Du lieu de vente au lieu de vie
Dans l'histoire plus récente, les -librairies-cafés, qui surgissent dans les années 1990, sont le fer de lance de ce mouvement. En particulier en Bretagne, où, dès 1993, Caprini et Lan Mafart inaugurent CapLan & Co, un café--librairie-galerie d'art à Guimaëc (Finistère). « Ils ont eu une autorité forte et ont fortement valorisé l'idée de librairie-café, explique Laurent Delabouglise, consultant et fondateur de L'Art du commun. CapLan a eu un effet d'entraînement. » Et Patricia Sorel de compléter : « Avec la loi Lang de 1981, qui instaure le prix unique du livre, les libraires ont tout intérêt à se distinguer par leur assortiment et par les animations qu'ils proposent. Le lieu de vente doit être aussi un lieu de vie. Dans les années 1980-1990, on voit ainsi les libraires proposer des fauteuils et du café, dans une nouvelle approche davantage orientée vers la clientèle. » Ainsi, la librairie Dialogues à Brest propose un café de 80 places assises dès 1997. Bientôt suivront L'Armitière à Rouen, La Galerne au Havre, La Boîte à livres à Tours, ou encore Decitre à Grenoble...
Tant et si bien que, en 2018, l'Agence régionale du livre Provence-Alpes-Côte d'Azur (PACA) a recensé 110 librairies-cafés dans l'Hexagone, dont 23 % sont situées en Bretagne - où une Fédération des cafés-librairies de Bretagne existe d'ailleurs -, 16 % en PACA et 14 % en Île-de-France. Dans leur sillage, nombre d'enseignes multiplient les casquettes. « On observe une tendance de fond sur la diversification croissante de l'offre des produits vendus en librairie, constate Laurent Delabouglise. Les librairies vendent de plus en plus de choses en dehors du livre, et pas seulement de la papeterie ! »

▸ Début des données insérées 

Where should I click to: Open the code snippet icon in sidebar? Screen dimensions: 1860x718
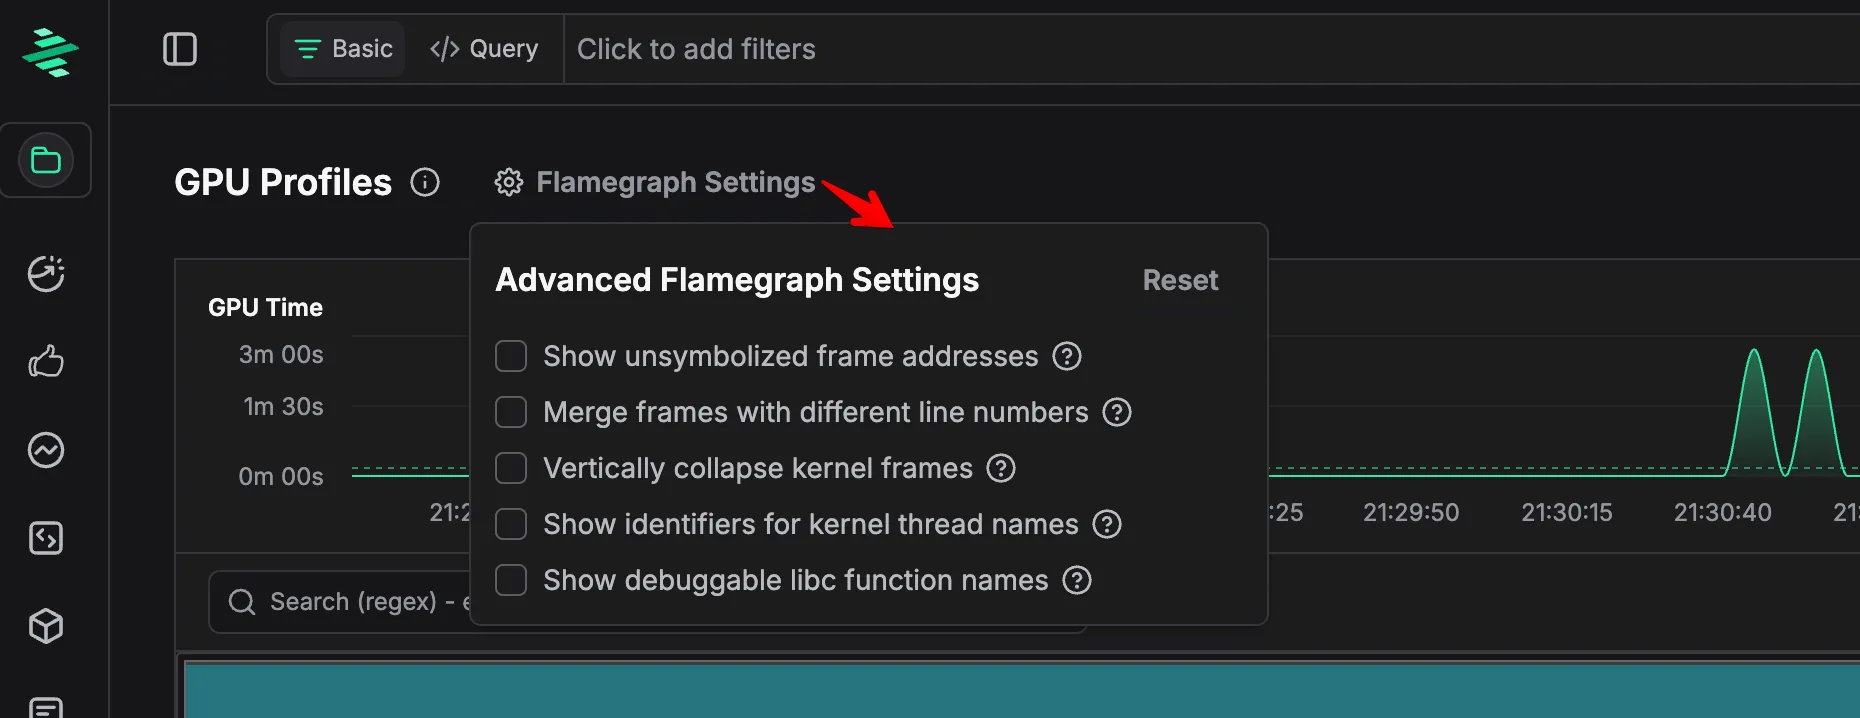pos(46,538)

Intérieur de la librairie Athenaeum à Beaune.- Photo © MICHEL BAUDOINPour télécharger ce document, vous devez d'abord acheter l'article correspondant.
Des motivations variées
Ainsi, le livre se mêle au vin comme dans les librairies-caves à vin Le Chat perché (Colmar) ou Athenaeum (Beaune), mais aussi à la bière à La Livrerie des Jacobins (Rennes). Le livre s'accompagne d'un bon repas à Tram (Paris Ve) ou au Tagarin (Binic-Étables-sur-Mer), de sessions de jeux à Trollune (Lyon) ou à L'Aventure (Magny-en-Vexin). Certains jours de la semaine, la librairie devient aussi dépôt de pain au Bal (Concarneau) ou brocante à La Souris des champs (Bécherel). Et pas uniquement en France ! À Madrid, par exemple, on peut siroter un verre de vin ou un cocktail au bar de la librairie Tipos Infames.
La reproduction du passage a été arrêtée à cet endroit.